Characterizing a Spam Traffic

December 21, 2006

SEMINARIO NUCLEO MILENIO CIW

Miercoles 21 de Diciembre, 10:15AM
Auditorio DCC
Blanco Encalada 2120, tercer piso
Santiago, Chile

Characterizing a Spam Traffic

Dr. Virgilio Almeida
Depto. de Ciencia da Computacao
Univ. Fed. de Minas Gerais
Belo Horizonte
Brazil

Presentación disponible: PDF 600 KB

The rapid increase in the volume of unsolicited commercial e-mails, also known as spam, is beginning to take its toll in system administrators, business corporations and end-users. Widely varying estimates of the cost associated with spam are available in the literature. However, a quantitative analysis of the determinant characteristics of spam traffic is still an open problem. This talk presents an extensive characterization of a spam traffic.

As basis for our characterization, standard spam detection techniques are used to classify over 360 thousand incoming e-mails to a large university into two categories, namely spam and non-spam.

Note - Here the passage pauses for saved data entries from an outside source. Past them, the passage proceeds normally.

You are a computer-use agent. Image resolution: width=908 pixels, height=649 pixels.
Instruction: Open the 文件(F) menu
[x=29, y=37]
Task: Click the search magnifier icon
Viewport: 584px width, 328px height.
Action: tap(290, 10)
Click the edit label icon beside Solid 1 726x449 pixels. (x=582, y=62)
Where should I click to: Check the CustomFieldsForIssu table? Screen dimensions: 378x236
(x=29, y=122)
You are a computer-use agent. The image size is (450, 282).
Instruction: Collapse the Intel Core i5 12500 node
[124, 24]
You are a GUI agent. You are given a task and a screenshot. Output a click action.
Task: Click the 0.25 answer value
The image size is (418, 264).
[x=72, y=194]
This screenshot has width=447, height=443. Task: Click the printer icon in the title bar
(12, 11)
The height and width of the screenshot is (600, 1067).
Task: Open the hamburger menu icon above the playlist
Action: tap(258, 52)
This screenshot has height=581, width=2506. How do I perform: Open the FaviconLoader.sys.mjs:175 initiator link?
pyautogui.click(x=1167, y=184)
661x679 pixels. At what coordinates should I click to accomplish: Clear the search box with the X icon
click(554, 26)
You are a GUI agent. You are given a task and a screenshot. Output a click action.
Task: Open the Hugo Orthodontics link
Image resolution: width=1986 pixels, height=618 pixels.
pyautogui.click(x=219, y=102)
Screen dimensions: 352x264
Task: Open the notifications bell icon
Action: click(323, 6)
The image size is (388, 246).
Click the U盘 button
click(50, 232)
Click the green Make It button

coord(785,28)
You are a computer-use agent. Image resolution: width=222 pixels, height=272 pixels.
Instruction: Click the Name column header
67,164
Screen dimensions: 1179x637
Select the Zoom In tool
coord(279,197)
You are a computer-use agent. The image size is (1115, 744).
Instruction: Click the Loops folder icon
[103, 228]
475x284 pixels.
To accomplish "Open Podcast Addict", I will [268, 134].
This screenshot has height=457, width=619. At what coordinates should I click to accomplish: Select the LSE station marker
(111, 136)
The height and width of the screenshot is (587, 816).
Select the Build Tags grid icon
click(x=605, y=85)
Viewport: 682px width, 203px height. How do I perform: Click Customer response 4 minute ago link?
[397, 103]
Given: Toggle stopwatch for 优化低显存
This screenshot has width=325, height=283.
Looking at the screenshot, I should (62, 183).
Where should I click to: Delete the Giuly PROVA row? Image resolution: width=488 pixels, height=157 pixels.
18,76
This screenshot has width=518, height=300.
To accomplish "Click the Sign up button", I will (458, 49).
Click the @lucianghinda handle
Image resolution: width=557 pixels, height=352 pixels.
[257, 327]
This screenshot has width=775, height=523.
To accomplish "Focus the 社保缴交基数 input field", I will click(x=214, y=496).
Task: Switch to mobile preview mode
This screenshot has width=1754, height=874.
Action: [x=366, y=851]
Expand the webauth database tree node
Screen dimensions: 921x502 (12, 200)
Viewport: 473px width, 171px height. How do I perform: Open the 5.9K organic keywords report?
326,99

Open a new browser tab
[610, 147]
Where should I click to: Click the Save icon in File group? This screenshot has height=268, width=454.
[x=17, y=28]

For each of the two resulting workloads, as well as for the aggregate workload, we analyze a set of parameters, aiming at identifying the characteristics that significantly distinguish spam from non-spam traffic, assessing the qualitative impact of spam on the aggregate traffic and, possibly, drawing insights into the design of more effective spam detection techniques.

Our characterization reveals significant differences in the spam and non-spam traffic patterns. E-mail arrival process, size distribution as well as the distributions of popularity and temporal locality of e-mail recipients are key workload aspects which distinguish spam from traditional e-mail traffic. We conjecture that these differences are consequence of the inherently different mode of operation of spam and non-spam senders. Whereas non-spam e-mail transmissions are typically driven by social bilateral relationships, spam transmission is usually a unilateral action, based solely on the senders’s will to reach as many users as possible.

Short Bio

Virgilio Almeida is professor at the Computer Science Department at the Federal University of Minas Gerais, Brazil. His research interests include modeling large scale distributed systems, such as the Web and performance analysis. He held visiting professor positions at Boston University and Polytechnic University of Catalunya in Barcelona and held visiting appointments at Xerox PARC and Hewlett-Packard Research Laboratory.